Different areas of leadership call for different approaches that can be very useful in that particular field as the management of a hospital could be very different from the management of a car wash. The following are features that can be more or less useful to an athletics director. The first feature is to study and understand the team and in this context there are two teams; the first team is the entire organization ranging from management to junior staff like the athletes themselves and the second team is the players themselves.
A director should be able to interact and know every person in the team at personal levels. Knowing the players inside out helps to understand the roles played by each person in the team and can help to enhance the strength of the team (Gill 2000) The director is also expected to know how to place each athlete in the position that will result into success or improving his/her skills.

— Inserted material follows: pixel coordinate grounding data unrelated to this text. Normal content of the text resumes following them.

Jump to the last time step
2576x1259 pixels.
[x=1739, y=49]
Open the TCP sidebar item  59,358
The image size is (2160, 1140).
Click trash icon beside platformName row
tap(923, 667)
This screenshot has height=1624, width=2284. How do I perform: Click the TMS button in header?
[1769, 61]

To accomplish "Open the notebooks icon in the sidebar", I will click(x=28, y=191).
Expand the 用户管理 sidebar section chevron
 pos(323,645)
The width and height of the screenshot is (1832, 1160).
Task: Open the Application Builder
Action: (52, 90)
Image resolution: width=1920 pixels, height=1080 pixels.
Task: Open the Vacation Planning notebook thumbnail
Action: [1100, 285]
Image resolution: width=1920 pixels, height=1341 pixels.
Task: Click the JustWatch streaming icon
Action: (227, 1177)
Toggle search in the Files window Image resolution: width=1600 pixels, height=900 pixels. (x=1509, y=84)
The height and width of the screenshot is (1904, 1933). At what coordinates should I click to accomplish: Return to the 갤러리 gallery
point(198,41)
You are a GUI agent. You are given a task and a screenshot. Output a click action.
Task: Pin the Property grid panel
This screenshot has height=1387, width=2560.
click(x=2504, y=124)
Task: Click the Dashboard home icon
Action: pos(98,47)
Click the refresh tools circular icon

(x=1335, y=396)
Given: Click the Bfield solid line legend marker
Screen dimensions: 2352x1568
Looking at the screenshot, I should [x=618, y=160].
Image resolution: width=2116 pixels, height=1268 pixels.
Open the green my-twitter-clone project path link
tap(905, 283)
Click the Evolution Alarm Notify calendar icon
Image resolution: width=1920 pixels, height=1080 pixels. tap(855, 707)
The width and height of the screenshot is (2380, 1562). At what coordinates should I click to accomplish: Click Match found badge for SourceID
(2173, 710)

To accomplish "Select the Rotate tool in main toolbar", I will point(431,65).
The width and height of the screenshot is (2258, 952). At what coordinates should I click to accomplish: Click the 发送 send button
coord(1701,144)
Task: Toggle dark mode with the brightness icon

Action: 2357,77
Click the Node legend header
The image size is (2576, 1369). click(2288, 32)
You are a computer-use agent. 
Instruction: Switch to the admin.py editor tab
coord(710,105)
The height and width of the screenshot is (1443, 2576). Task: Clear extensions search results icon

The director should be able to perform as a coach both on the field and in the change room. It is very difficult to understand what the director wants when you are working under him/her.
This therefore requires the director to be more explicit in placing demands. He should be able t develop a team philosophy for each event and instill it into the players. For instance, if the team’s philosophy is to win many titles as possible, it would require that the team participates in many events and work hard to achieve the objective (Loehr 2005). As the players play with this in mind, we can conclude that the director is a coach on the floor and on the pitch. The director should earn the athletes trust.
For any team to be able to follow the leader’s instructions, it must believe that the leader would actually deliver or will bring something to the team. The director should be able to “play hard” – work harder so as to motivate the players. If a team lacks confidence in the director, this would mean that it will be left defenseless (Gill 2000). The director will be required to set the tone. The director should keep in mind that a successful practice gives the athletes confidence to win though it may not necessarily guarantee success.
Understanding of how the practice is done and the aim of the practice is very essential (Loehr 2005). When this is achieved, the director will be able to set the pace for the practice. On the contrary, when a leader is not ready to give all his commitment, the team will suffer by not getting the correct practice. The director should be conversant with all the possible situations. Understanding the next move to make in every situation is a very important task of the athletics director. He/she has to understand what event is taking place, who is participating and how he/she can set it up for a win.
Abusively, the game plan is supposed to be played out to perfection. Good moves, tactful strategies and good screening (Gill 2000). A good test to evaluate this is to see the director take over an event at the winning time and win. Defensive leadership is very important as this will enable the team not to accept a defeat and nothing less of a win. When a director instructs the players not to loose, there is likelihood that the team will take charge or force a turnover and eventually the team will win (Oakland 2001).
This does not guarantee a win but usually reduces chances of defeat. In the event of either of the two outcomes (a win or a defeat) the director should be able to handle the situation in perspective. Studies have indicated that young players are likely to be affected by the results of the events they participated in. the director should ensure that the team is provided with a strong peer who is able to keep them composed (Clough et al 2002). Wining usually builds satisfaction; conversely a defeat can depress the team.